Tunisian Jihadist Previously Worked in Tourism, Officials Say

The Tunisian jihadist behind the recent massacre of foreigners at a seaside resort had previously worked in tourism, officials said Sunday, according to AFP.

Meanwhile, the mother of the jihadist, 23-year-old Seifeddine Rezgui, insisted her son was “brainwashed”, the report said.

In an interview on Sunday, Prime Minister Habib Essid revealed more details about Rezgui, who gunned down 38 foreign tourists in the June 26 attack.

“We know he was a member of a dance club and was familiar with the tourism sector, having worked in it as an events organizer,” Essid was quoted as having told the French-language newspaper La Presse.

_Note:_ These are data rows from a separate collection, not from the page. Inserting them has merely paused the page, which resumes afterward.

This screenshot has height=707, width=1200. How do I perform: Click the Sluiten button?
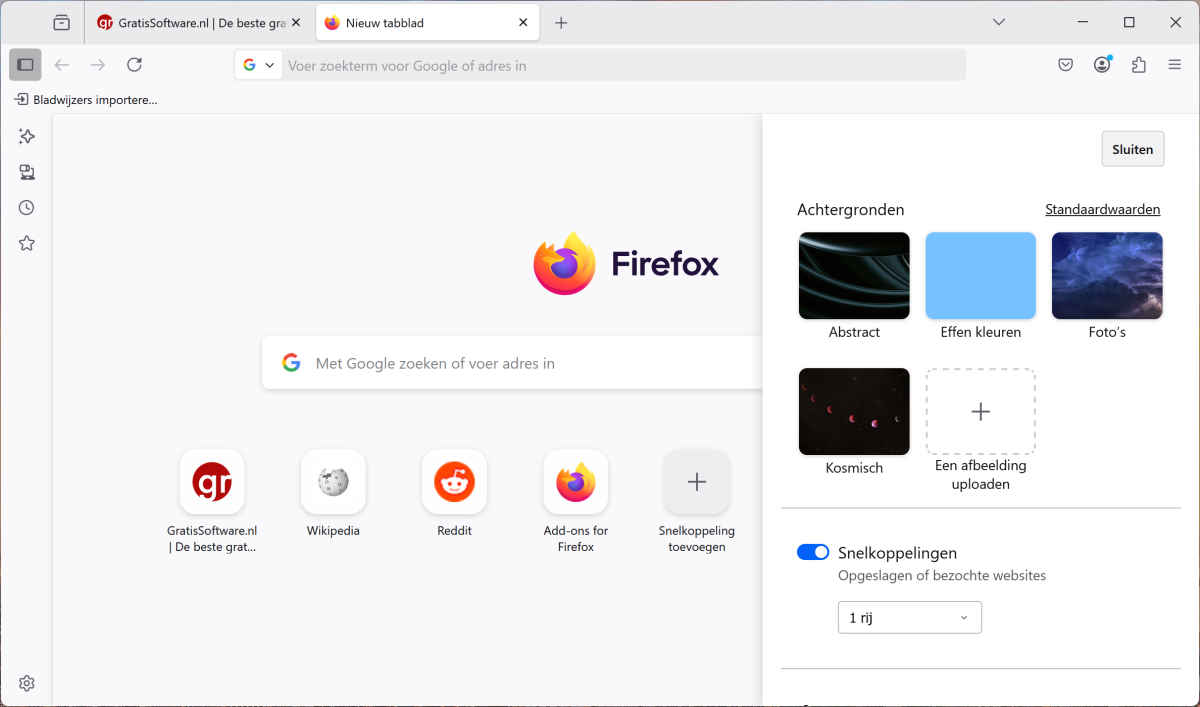click(1132, 149)

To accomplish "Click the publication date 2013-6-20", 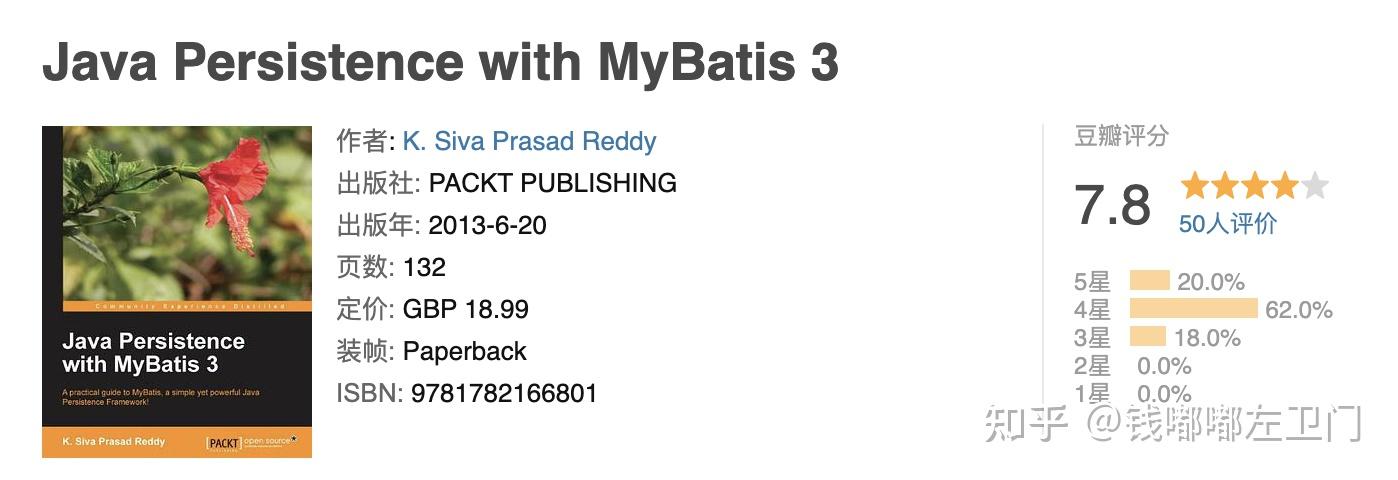I will pos(487,225).
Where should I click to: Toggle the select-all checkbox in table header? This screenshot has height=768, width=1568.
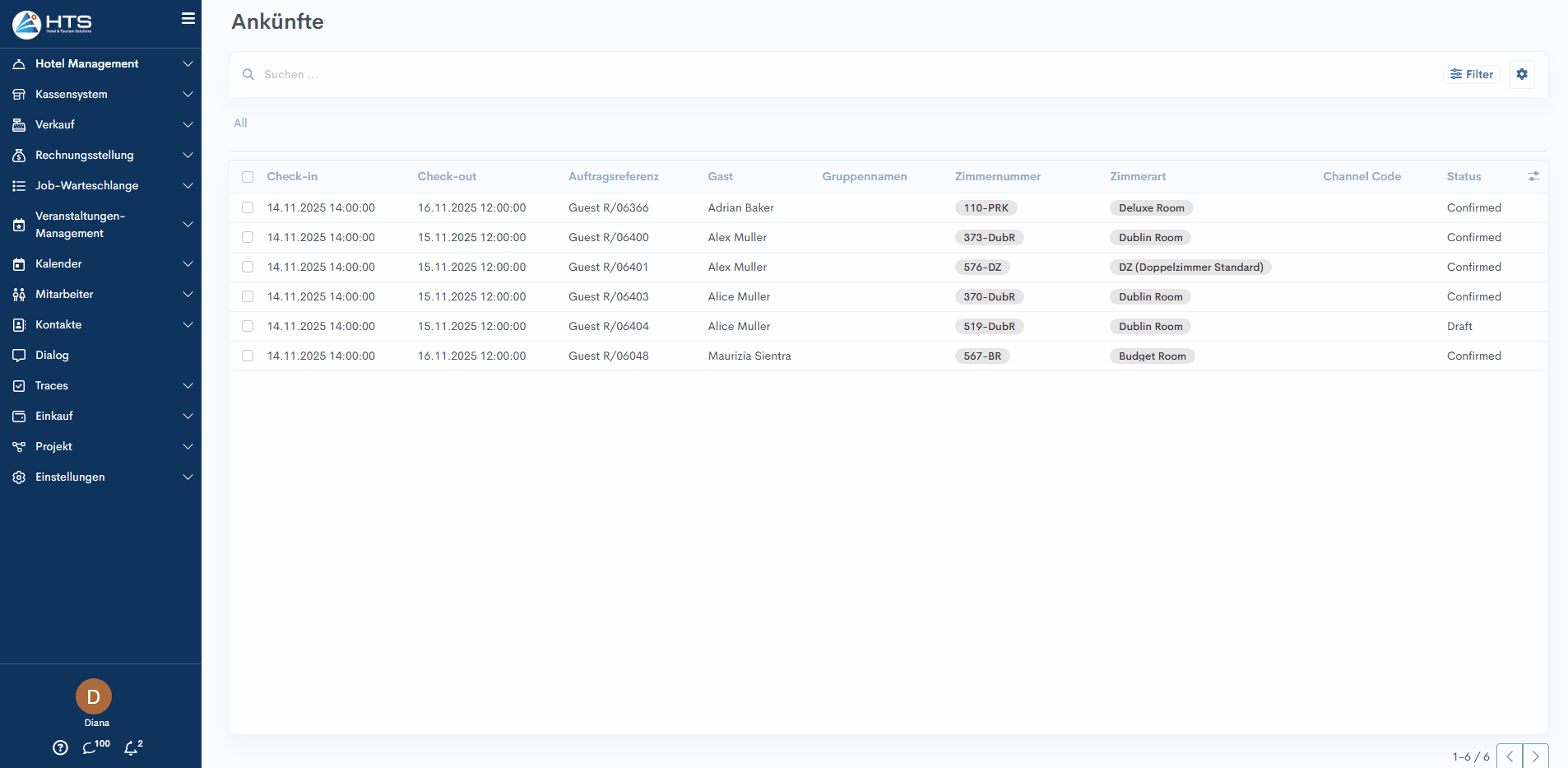[248, 177]

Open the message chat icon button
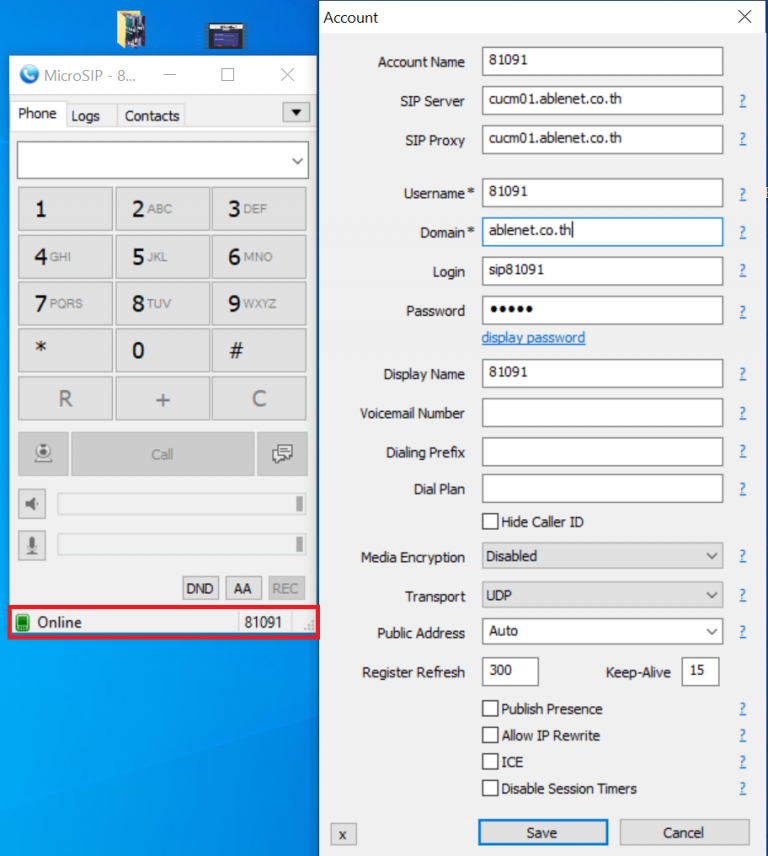282,454
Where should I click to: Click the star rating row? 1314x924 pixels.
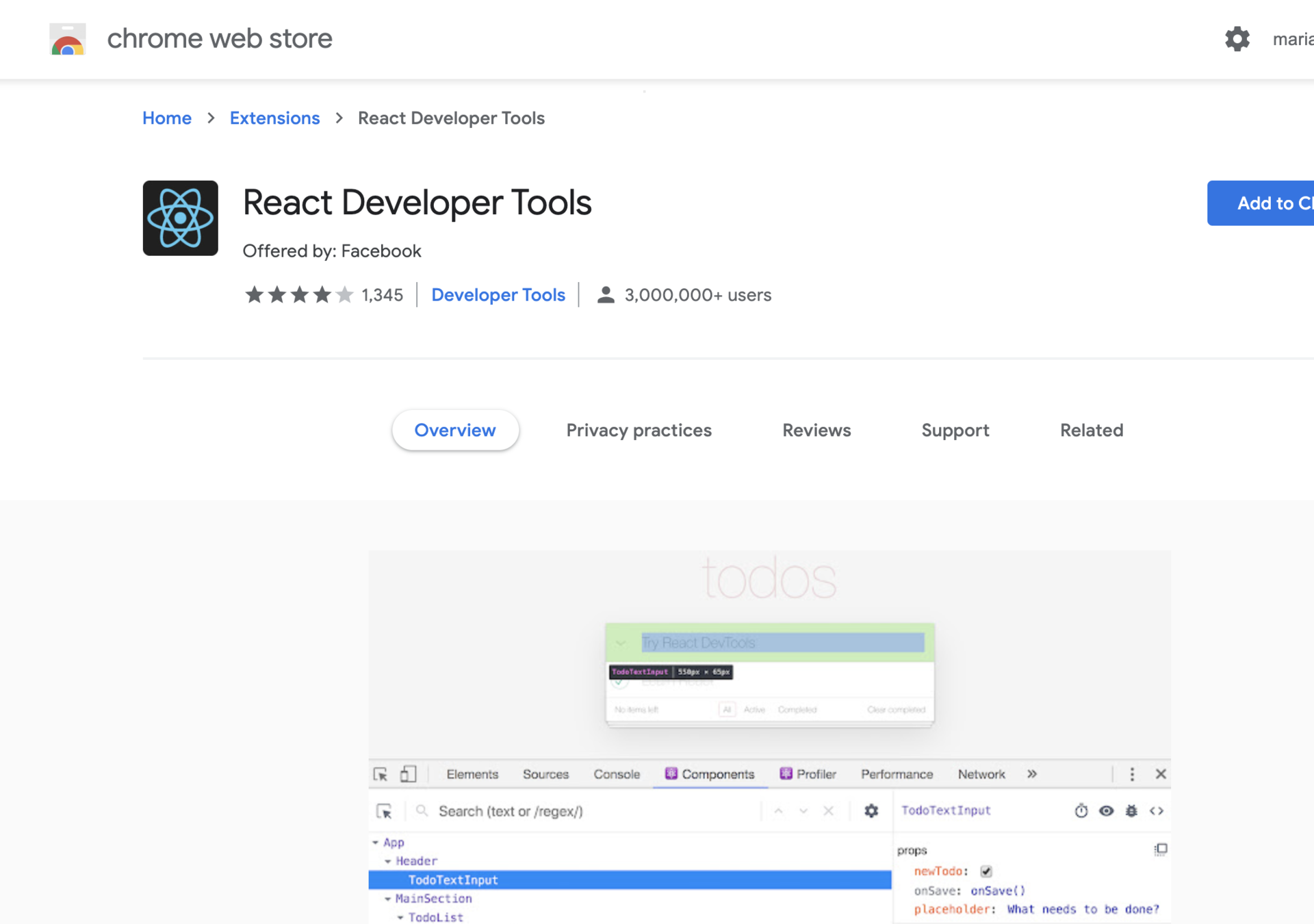(299, 295)
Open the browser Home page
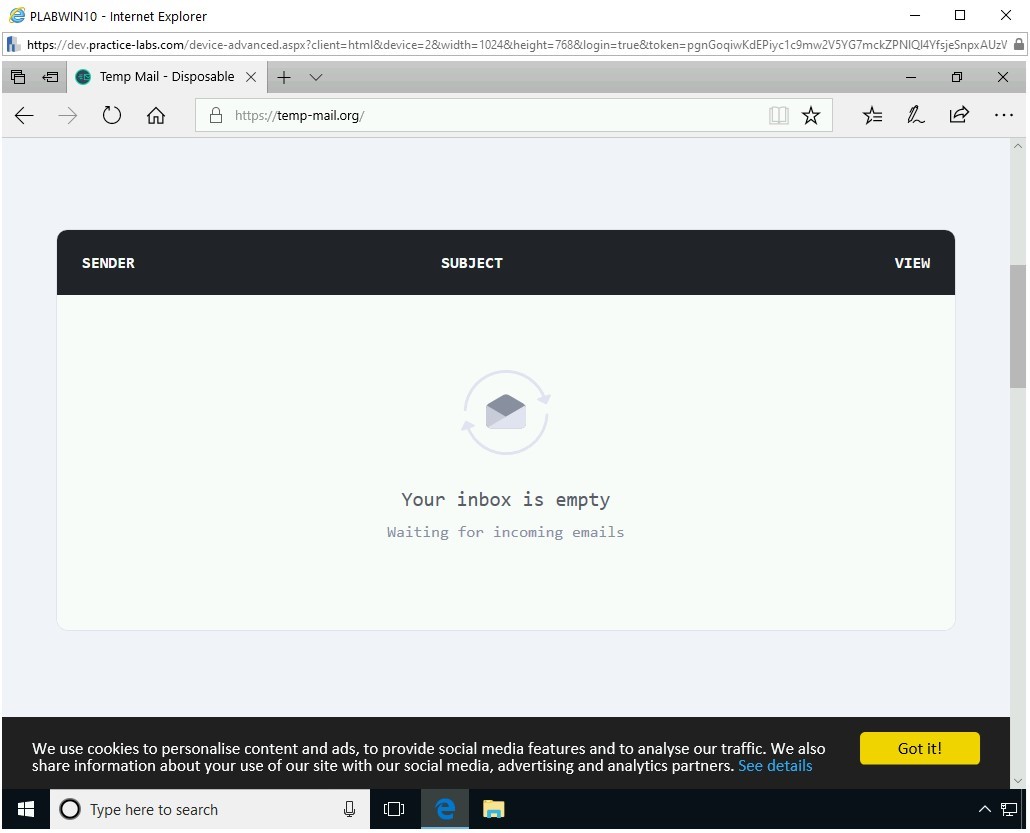The image size is (1030, 833). (155, 115)
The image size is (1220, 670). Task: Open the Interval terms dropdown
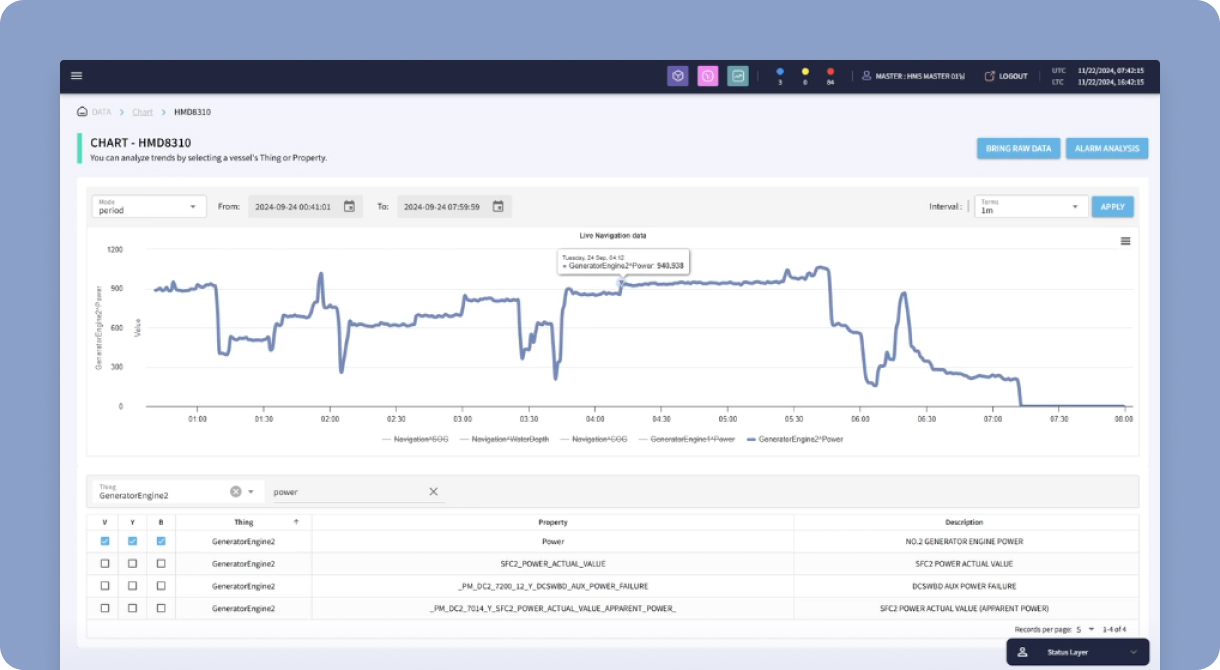click(1030, 207)
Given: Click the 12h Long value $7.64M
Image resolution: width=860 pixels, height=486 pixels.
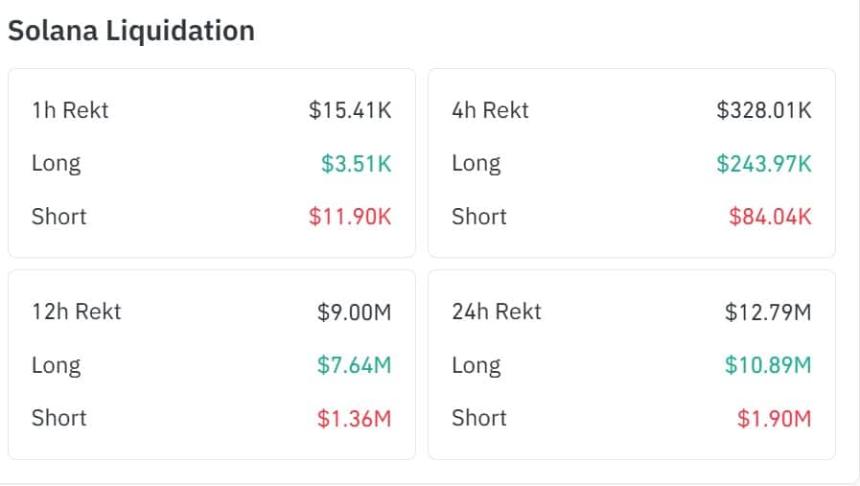Looking at the screenshot, I should [354, 365].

Tourists fled in horror as Rezgui pulled a Kalashnikov assault rifle from inside a furled beach umbrella and went on a shooting spree outside a five-star hotel.

The attack at Port El Kantaoui, north of Sousse, killed 30 Britons, three Irish nationals, two Germans, one Belgian, one Portuguese and a Russian.

Rezgui was shot dead by police.

Authorities and relatives later described him as having been an apparently normal young man who had been keen on breakdancing.

His mother, Radhia Manai, told Britain’s Sunday Times her son must have been “brainwashed” by extremists as previously he would not have hurt a mouse.

“When they told me my son had killed all these people I said no, it’s impossible,” she said.

“I can’t believe it. Once there was a mouse in the house and I asked Seifeddine to kill it and he refused saying, ‘I can’t kill anything,’” she added.

“God bless the victims, all those people and their poor families, and I feel so sorry but I want to tell them it wasn’t my son who did this, it was another Seifeddine,” she said.

She said he was “a victim like all the others”.

The attack on the beach and around the swimming pools of the Riu Imperial Marhaba Hotel was claimed by the Islamic State group.

While authorities have said Rezgui acted alone during the attack, they believe he had accomplices who supported him beforehand. As of Thursday, there had been eight suspects, including a woman, who remained in custody on suspicion of being directly linked to the attack.

The authorities have admitted that the transformation of an apparently normal young man caused amazement in Tunisia.

Essid pledged to La Presse “substantive work… on culture and education”, in addition to economic reforms.

“We now know what causes individuals to become involved in extremism, be it financial difficulties or religious ideology,” he said.

“We are also studying ways of ‘deradicalizing’ our young people who return from Syria,” he added.

On Saturday, eight days after the deadly rampage, President Beji Caid Essebsi declared a state of emergency, saying the attack had left Tunisia facing a “special type of war”.

The measure, effective from Saturday for a 30-day period, allows authorities to bar strike action and public meetings deemed dangerous to public order and to increase controls on the media, noted AFP.

The attack in Tunisia took place on the same day as a series of other attacks, at least one of which was also claimed by an ISIS affiliate.

At least 27 people were killed in a suicide bombing at a Shiite mosque in Kuwait on the same day. The bomber is believed to have been a Saudi national, and a group linked to Islamic State claimed the attack shortly after.

That same Friday, a Muslim terrorist beheaded his boss and injured several others in a gruesome attack in the French city of Lyon.

ISIS has encouraged its followers to carry out attacks during the Muslim holy month of Ramadan, though the State Department said after the three attacks that there was no evidence they were related.